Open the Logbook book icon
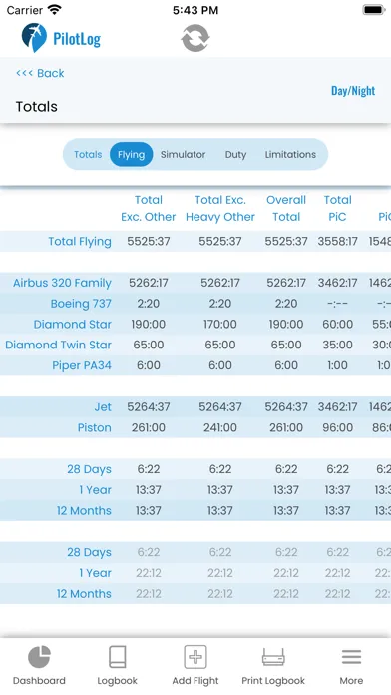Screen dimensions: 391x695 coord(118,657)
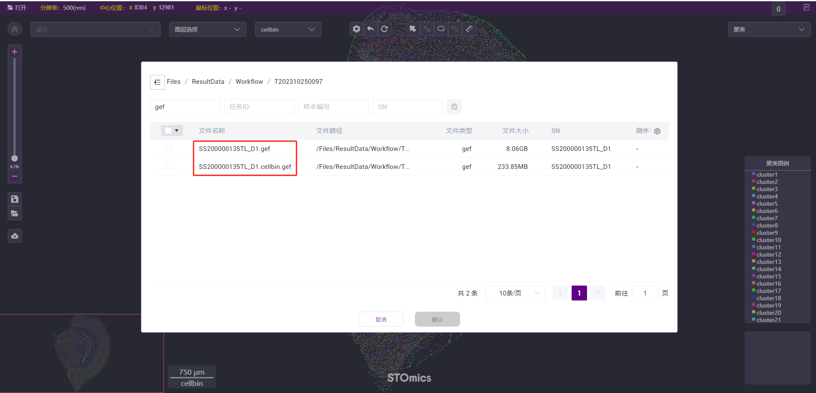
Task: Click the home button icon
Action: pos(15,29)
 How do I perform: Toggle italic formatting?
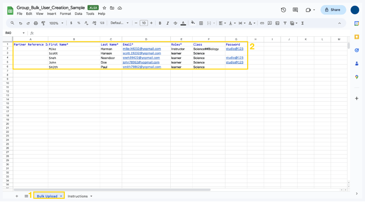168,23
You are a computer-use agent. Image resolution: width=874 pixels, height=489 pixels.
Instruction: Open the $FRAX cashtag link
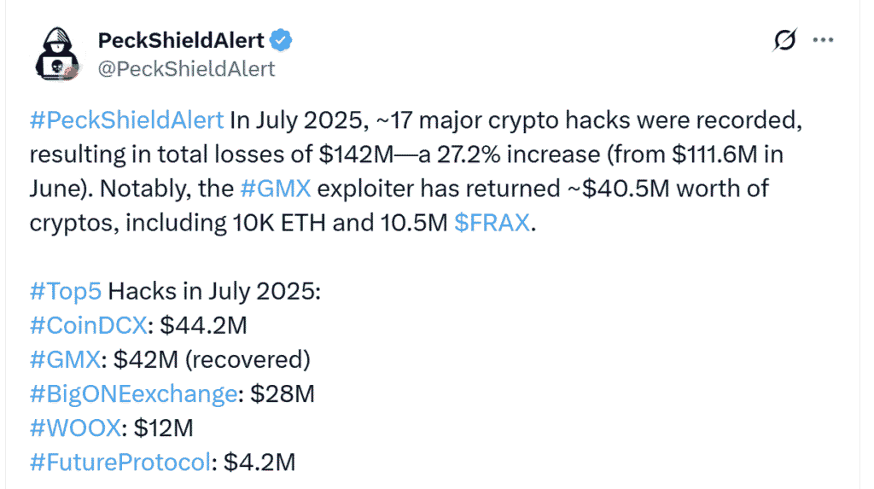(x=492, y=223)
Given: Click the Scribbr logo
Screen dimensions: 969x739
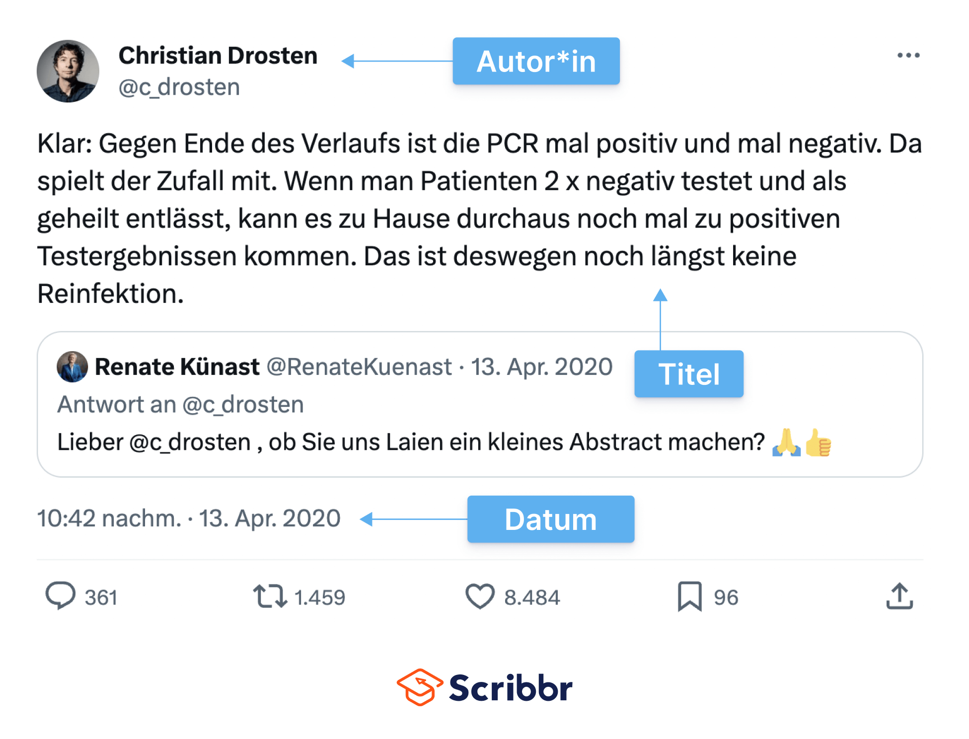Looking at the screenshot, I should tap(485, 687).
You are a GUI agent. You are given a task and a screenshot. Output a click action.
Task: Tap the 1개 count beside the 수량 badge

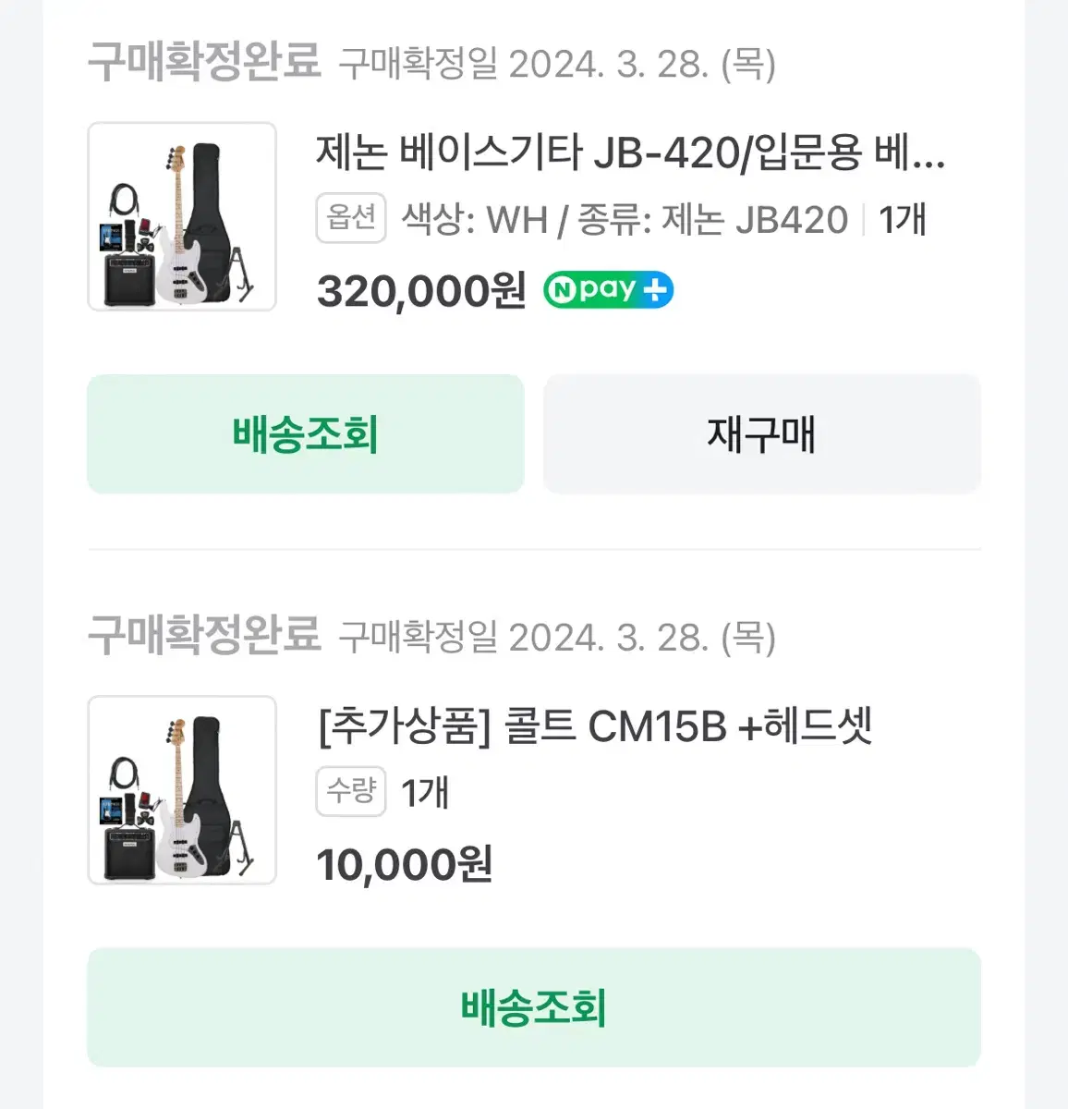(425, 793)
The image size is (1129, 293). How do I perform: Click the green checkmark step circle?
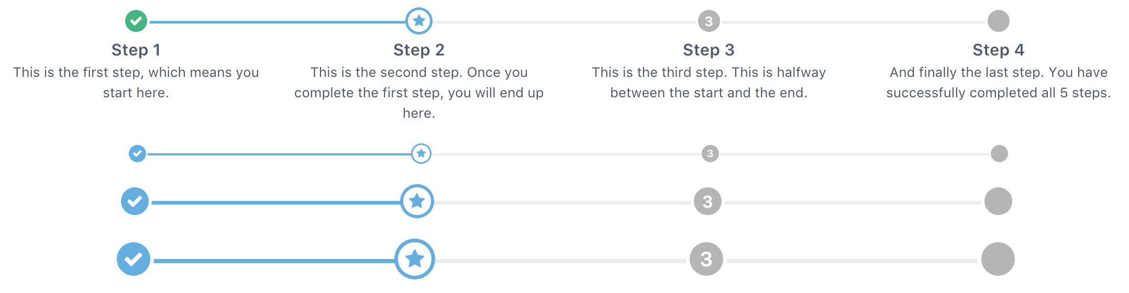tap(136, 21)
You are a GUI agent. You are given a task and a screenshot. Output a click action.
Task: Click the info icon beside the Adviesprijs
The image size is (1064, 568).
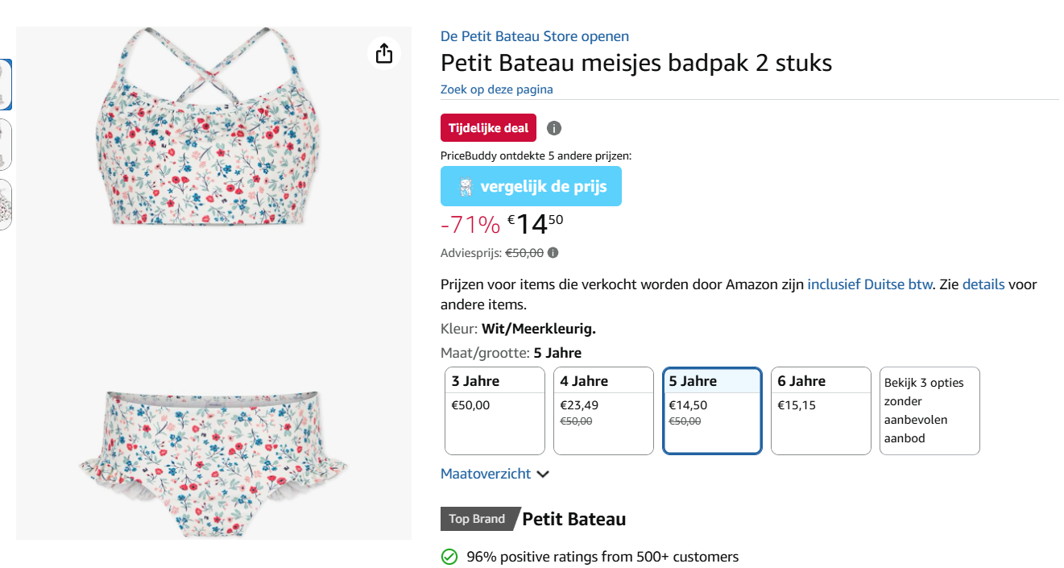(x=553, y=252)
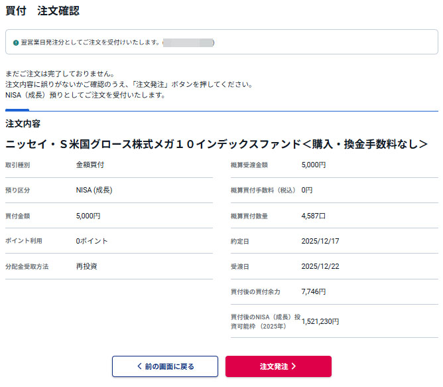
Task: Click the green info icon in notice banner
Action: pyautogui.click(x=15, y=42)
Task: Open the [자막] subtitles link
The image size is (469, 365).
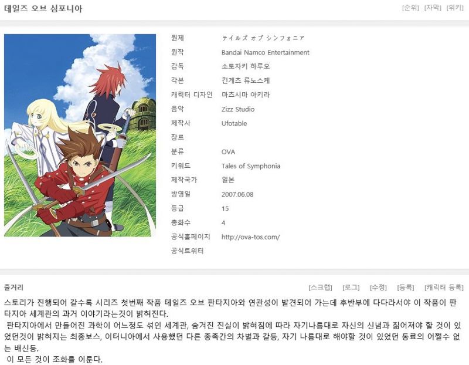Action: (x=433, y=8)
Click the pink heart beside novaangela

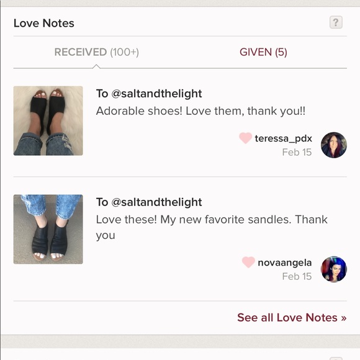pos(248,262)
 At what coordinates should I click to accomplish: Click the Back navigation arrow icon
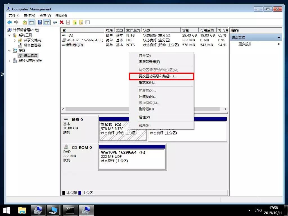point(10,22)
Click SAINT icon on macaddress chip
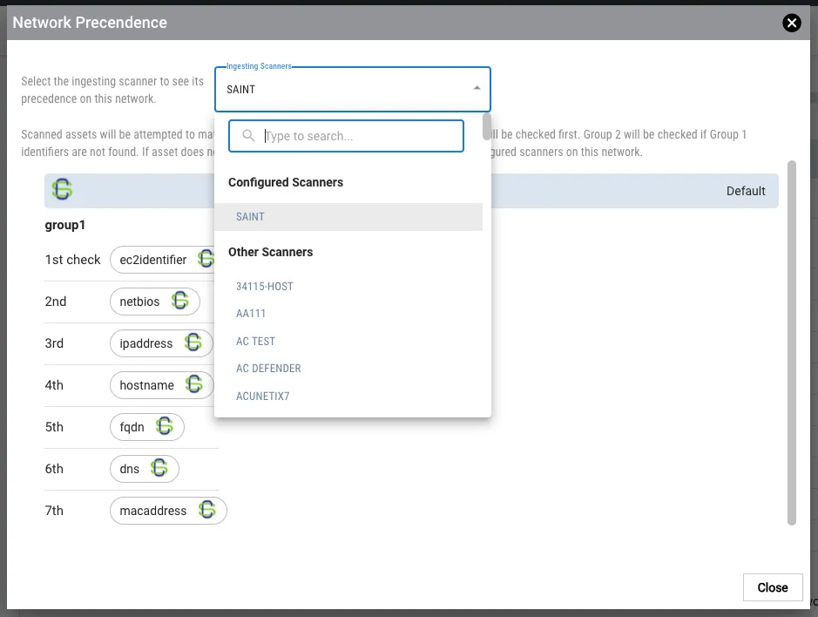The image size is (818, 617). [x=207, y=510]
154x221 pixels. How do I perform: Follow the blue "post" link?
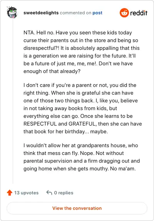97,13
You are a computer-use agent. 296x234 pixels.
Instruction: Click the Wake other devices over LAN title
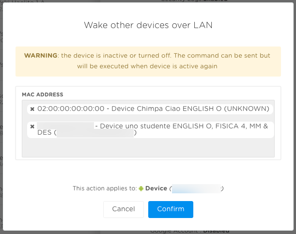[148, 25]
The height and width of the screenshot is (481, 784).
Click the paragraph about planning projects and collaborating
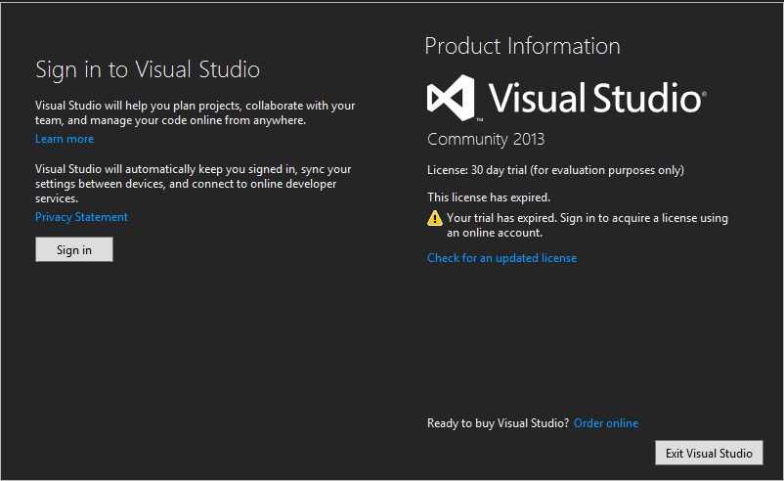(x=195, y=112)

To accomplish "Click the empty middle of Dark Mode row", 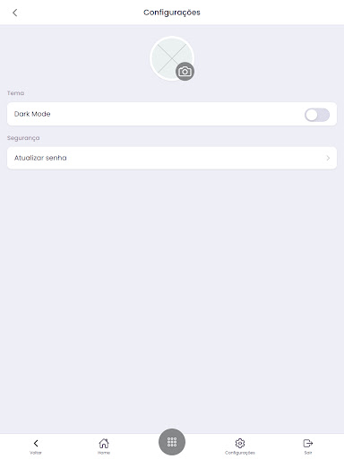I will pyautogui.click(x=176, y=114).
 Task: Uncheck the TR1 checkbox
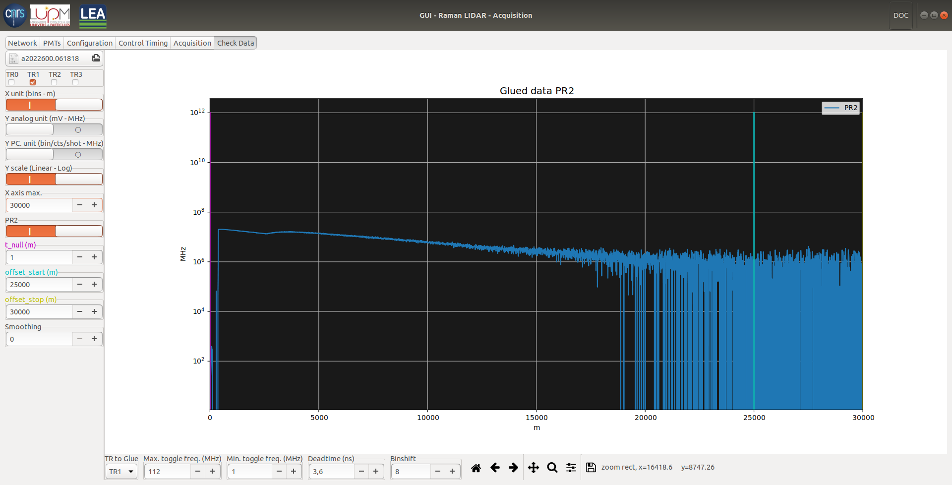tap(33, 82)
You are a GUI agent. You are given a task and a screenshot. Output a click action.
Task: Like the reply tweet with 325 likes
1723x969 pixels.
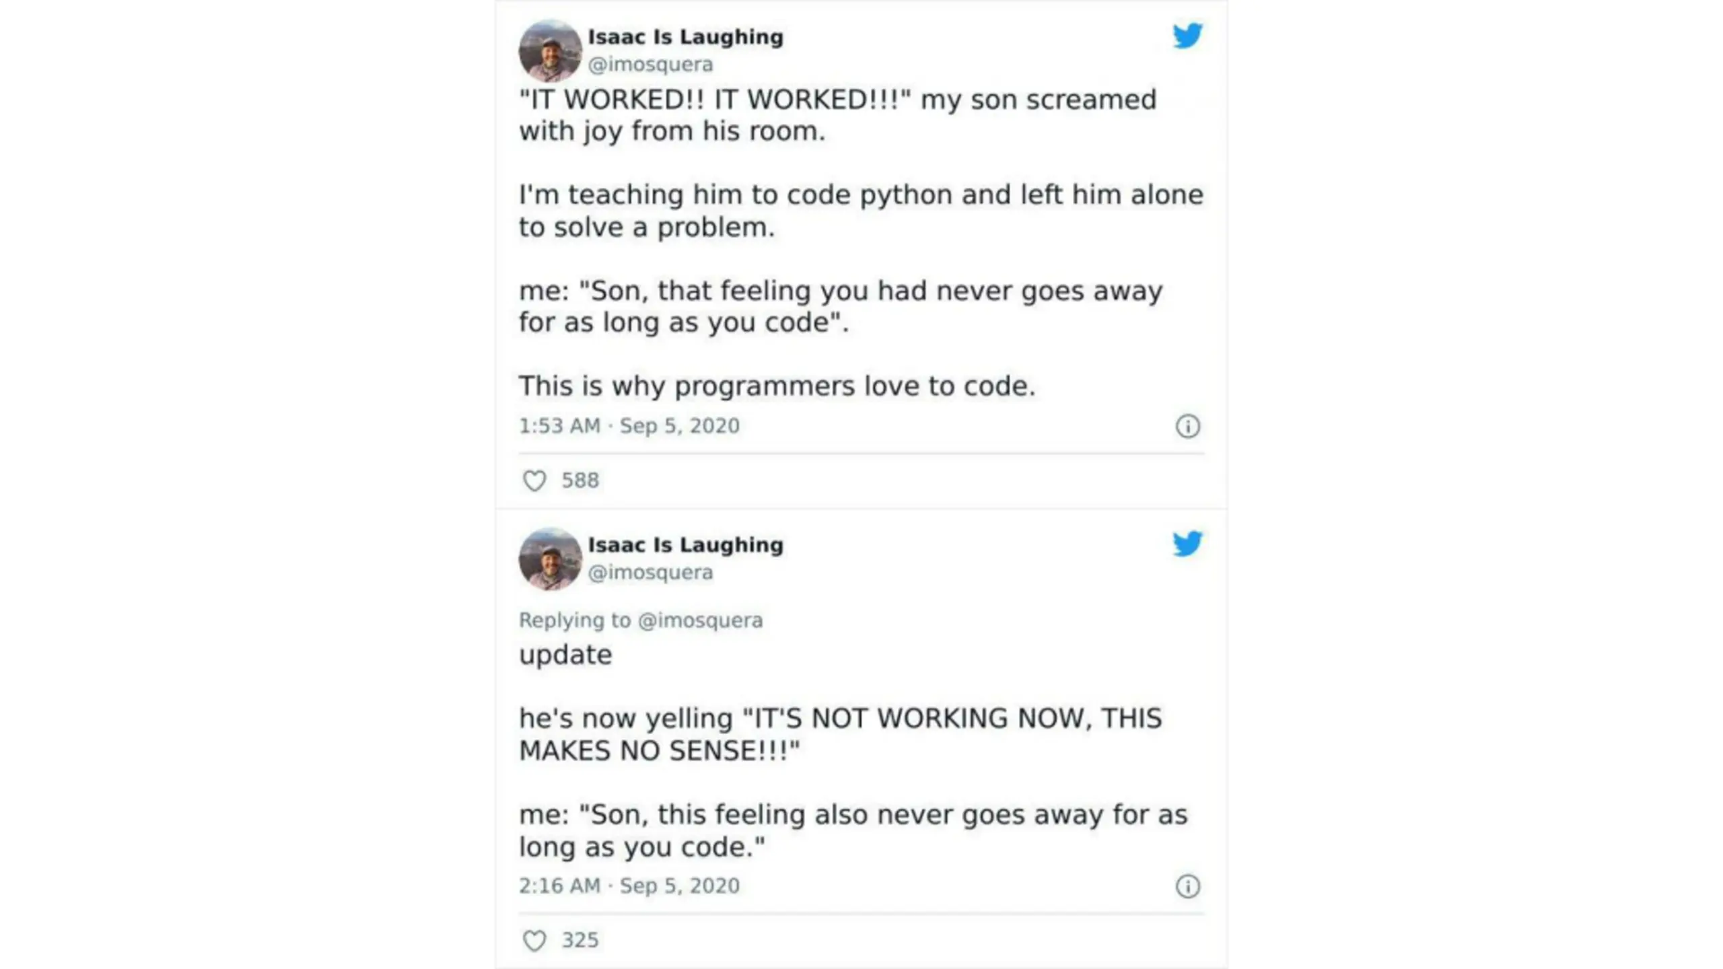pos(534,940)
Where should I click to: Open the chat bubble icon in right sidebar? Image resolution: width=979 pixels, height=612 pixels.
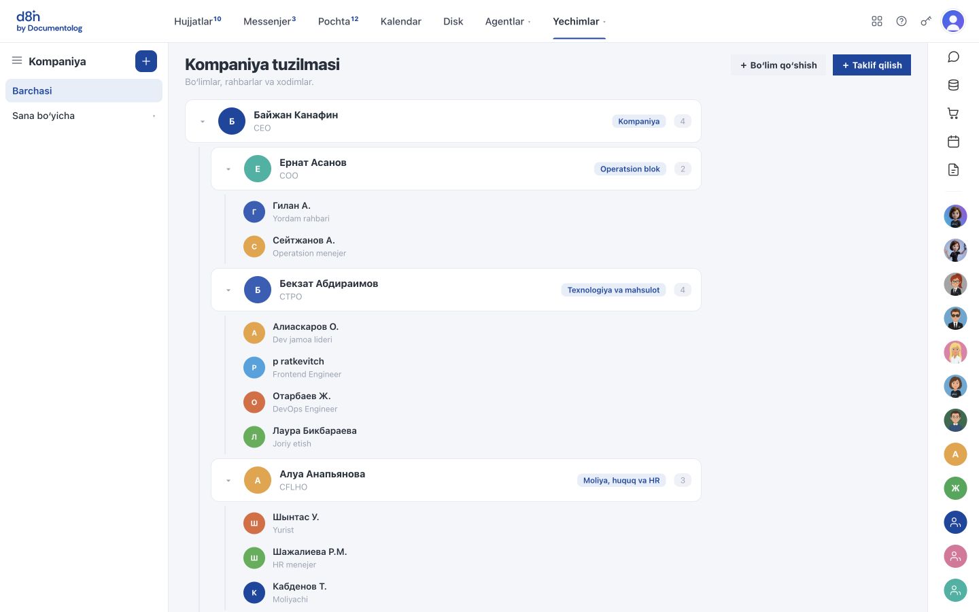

Problem requirements
Make an exact copy of the records from their first line through the line containing "Task: Open the [자막] subtitles link", both ends included, with the pictures omitted.

Solution for this problem
Open the Logbook book icon
Screen dimensions: 391x695 coord(118,657)
Task: Click the home button icon
Action: pos(15,29)
 How do I perform: Toggle italic formatting?
168,23
You are a computer-use agent. Image resolution: width=874 pixels, height=489 pixels.
Instruction: Open the $FRAX cashtag link
(x=492, y=223)
Given: Click the Scribbr logo
Screen dimensions: 969x739
Looking at the screenshot, I should tap(485, 687).
You are a GUI agent. You are given a task and a screenshot. Output a click action.
Task: Tap the 1개 count beside the 수량 badge

(425, 793)
The image size is (1129, 293). How do I perform: Click the green checkmark step circle?
tap(136, 21)
You are a GUI agent. You are given a task and a screenshot. Output a click action.
Task: Click the info icon beside the Adviesprijs
The image size is (1064, 568).
(x=553, y=252)
Task: Click the green info icon in notice banner
Action: pyautogui.click(x=15, y=42)
Task: Open the [자막] subtitles link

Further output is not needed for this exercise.